Reducing the annual CGT exemption from £12,300, because the “high level of the exemption can distort investment decisions”. The report recommends that any reduction is in conjunction with reforms to the current chattels exemption. However, it is important that taxpayers are not unnecessarily brought into self assessment for reporting smaller one off capital gains.
The report also looks at the interaction of CGT with Inheritance Tax, and given that the OTS has also made recommendations in this area in an earlier report changes are expected. The findings conclude that “CGT incentivises owners to transfer business and personal assets to others on death rather than during lifetime”. It is, therefore, possible that we will see the tax free uplift on death for CGT removed where an asset qualifies for an exemption or relief, e.g. agricultural and business property relief. This would come with further complications as the capital gains tax history for such assets is also often complex and can go back over a number of years, so there will be a reliance on maintaining good records for assets such as agricultural land and buildings.

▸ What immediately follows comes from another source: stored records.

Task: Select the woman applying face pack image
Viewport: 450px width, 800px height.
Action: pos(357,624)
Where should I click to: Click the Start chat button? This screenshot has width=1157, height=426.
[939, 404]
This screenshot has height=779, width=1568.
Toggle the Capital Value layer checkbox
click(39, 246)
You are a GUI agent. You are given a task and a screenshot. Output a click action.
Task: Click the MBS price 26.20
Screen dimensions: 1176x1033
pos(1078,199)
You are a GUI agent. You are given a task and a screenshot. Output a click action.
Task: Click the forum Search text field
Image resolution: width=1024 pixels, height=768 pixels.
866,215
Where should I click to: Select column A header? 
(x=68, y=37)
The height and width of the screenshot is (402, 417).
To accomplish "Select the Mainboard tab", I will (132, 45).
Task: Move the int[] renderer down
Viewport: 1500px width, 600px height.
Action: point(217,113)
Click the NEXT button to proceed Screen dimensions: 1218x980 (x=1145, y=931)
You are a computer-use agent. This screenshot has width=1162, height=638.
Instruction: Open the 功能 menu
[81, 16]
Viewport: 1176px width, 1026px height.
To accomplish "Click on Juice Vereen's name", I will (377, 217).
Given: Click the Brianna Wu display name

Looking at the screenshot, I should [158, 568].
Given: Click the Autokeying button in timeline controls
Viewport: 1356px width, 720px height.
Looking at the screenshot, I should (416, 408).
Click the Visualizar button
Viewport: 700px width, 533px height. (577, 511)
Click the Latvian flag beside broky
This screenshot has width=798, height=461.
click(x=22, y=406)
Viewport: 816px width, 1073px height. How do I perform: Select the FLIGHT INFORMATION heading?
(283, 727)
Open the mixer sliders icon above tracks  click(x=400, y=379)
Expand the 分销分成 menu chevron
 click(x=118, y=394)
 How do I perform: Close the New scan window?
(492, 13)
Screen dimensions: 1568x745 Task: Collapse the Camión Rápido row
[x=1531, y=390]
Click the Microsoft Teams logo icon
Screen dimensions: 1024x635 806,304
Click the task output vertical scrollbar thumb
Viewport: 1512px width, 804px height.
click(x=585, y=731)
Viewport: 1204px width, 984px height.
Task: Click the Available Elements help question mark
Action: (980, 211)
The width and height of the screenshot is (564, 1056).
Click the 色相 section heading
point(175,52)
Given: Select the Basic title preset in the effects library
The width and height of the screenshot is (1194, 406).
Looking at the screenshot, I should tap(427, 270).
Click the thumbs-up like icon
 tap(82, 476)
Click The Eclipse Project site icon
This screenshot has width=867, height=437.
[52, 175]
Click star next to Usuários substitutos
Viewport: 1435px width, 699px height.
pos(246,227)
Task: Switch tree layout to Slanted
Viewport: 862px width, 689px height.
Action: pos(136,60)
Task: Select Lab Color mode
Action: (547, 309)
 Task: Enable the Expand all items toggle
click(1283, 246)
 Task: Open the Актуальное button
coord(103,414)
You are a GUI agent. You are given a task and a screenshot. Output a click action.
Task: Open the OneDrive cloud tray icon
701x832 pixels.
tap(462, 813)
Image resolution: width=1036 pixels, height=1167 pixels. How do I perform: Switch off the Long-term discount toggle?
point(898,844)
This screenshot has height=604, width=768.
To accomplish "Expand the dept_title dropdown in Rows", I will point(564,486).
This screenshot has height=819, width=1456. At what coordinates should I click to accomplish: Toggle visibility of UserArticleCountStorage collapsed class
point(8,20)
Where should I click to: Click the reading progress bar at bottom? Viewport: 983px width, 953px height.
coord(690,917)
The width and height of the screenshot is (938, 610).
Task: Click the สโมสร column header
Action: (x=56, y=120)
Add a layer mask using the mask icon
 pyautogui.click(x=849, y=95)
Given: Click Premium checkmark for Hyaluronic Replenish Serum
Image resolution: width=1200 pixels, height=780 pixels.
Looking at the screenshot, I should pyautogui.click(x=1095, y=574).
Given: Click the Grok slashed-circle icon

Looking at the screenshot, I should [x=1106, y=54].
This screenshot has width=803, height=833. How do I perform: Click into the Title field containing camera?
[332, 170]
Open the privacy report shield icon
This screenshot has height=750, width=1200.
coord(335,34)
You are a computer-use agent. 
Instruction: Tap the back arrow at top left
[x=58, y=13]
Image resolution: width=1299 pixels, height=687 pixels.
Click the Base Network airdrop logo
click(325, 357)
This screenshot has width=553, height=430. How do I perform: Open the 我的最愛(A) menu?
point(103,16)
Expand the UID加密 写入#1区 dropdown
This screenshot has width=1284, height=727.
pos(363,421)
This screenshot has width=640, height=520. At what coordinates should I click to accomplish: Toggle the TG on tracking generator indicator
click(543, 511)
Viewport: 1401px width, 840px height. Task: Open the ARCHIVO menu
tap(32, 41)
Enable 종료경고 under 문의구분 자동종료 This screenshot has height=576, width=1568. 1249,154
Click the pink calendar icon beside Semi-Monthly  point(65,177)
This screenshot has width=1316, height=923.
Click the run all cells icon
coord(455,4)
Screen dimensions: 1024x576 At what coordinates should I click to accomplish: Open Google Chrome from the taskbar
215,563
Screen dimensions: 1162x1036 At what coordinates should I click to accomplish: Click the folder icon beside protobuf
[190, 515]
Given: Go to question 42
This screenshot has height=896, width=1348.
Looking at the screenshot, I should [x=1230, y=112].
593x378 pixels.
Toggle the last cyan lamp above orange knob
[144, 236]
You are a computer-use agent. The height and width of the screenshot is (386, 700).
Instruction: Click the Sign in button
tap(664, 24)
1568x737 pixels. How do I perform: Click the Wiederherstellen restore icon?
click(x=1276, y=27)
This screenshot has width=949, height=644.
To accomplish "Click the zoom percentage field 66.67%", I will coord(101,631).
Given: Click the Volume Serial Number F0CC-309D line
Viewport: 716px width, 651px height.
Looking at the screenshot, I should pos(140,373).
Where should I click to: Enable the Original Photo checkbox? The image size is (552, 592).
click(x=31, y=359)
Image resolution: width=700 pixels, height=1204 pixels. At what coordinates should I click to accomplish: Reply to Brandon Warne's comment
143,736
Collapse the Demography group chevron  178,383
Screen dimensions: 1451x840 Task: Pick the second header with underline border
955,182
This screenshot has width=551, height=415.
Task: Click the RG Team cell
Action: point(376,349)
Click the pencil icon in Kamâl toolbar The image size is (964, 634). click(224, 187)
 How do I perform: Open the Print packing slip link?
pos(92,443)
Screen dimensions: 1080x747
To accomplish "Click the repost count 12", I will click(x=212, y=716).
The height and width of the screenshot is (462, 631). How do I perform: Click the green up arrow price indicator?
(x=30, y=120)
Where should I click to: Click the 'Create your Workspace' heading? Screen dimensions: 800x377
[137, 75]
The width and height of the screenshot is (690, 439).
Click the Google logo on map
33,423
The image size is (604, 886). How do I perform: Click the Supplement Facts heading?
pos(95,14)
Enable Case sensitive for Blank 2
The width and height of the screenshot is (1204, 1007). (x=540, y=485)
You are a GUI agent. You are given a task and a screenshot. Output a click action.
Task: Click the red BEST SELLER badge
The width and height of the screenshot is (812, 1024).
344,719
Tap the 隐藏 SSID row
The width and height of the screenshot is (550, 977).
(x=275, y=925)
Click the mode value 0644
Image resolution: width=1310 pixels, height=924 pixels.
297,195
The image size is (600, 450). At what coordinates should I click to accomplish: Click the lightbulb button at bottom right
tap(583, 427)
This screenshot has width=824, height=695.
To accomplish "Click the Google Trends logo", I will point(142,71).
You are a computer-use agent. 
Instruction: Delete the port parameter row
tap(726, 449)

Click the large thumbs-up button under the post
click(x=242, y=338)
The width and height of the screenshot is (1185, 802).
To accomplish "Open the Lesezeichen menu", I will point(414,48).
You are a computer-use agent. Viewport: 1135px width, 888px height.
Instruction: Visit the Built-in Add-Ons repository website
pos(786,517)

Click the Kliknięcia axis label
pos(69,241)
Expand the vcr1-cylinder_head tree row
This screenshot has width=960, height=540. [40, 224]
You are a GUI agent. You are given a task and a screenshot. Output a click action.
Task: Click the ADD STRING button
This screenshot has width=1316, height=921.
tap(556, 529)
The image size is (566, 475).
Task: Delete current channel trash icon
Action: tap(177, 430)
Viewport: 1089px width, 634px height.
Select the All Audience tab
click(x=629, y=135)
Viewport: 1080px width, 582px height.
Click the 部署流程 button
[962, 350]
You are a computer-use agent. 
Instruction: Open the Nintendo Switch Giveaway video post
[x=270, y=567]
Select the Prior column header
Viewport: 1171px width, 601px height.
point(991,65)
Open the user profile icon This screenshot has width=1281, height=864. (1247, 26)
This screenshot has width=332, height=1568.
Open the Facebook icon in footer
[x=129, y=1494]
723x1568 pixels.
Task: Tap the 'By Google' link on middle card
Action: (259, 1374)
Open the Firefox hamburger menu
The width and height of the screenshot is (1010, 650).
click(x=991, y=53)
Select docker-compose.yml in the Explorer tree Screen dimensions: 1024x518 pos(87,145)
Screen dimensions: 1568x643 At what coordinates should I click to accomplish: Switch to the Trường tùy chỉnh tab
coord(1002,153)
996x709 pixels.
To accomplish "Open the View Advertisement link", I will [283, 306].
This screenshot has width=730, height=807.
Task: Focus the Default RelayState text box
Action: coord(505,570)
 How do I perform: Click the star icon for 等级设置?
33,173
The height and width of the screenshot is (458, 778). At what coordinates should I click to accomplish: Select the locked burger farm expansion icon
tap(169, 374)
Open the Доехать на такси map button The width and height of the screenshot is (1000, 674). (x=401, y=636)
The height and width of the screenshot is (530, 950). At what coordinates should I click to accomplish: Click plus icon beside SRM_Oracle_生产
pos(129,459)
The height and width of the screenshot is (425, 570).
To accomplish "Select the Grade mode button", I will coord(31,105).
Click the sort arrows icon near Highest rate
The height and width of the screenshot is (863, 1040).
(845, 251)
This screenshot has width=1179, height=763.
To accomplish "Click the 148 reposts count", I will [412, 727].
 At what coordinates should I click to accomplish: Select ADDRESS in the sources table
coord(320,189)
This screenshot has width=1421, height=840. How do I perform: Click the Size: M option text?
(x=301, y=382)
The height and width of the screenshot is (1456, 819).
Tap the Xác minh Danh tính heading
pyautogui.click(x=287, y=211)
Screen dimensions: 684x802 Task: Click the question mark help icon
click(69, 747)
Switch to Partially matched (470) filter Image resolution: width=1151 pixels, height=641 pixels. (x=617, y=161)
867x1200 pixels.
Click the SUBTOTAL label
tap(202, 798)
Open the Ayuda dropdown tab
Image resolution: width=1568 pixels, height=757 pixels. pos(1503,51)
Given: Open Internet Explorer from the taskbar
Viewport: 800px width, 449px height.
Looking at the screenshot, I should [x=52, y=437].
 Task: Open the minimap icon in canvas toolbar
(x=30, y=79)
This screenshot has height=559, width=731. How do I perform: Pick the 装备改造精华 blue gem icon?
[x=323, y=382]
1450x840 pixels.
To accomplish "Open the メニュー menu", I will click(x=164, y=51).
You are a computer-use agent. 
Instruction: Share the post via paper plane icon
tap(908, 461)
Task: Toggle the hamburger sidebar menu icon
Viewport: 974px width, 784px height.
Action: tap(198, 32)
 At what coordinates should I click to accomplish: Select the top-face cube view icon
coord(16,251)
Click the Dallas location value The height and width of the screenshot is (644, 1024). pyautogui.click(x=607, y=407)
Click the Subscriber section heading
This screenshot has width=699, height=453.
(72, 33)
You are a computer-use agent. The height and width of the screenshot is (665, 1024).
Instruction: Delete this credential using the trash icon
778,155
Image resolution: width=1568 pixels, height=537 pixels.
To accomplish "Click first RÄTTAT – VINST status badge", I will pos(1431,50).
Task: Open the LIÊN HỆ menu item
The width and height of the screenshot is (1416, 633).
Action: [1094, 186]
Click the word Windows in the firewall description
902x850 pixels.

Lastly, the Government is again looking at the extent to which CGT reliefs are used to “stimulate business investment and risk taking”. It would seem that the new Business Asset Disposal Relief provisions could be subject to further tweaking, and there was even mention of a new relief focussed on retirement. Not so much of the “new” as retirement relief was phased out from 6 April 1999. Further changes could also be seen in the way accrued profits of owner-managed businesses are taxed, and where shares are provided as a “reward” to employees.
Whilst we do not know how much of the report will be implemented by the Government, we do know that they will be looking to fill the deficit caused by the coronavirus measures and that there are likely to be changes ahead. A second report on the technical and administrative aspects of the tax is due early next year.
So now is a good time to review your investment strategy, particularly if you are likely to be impacted by changes to CGT and Inheritance Tax.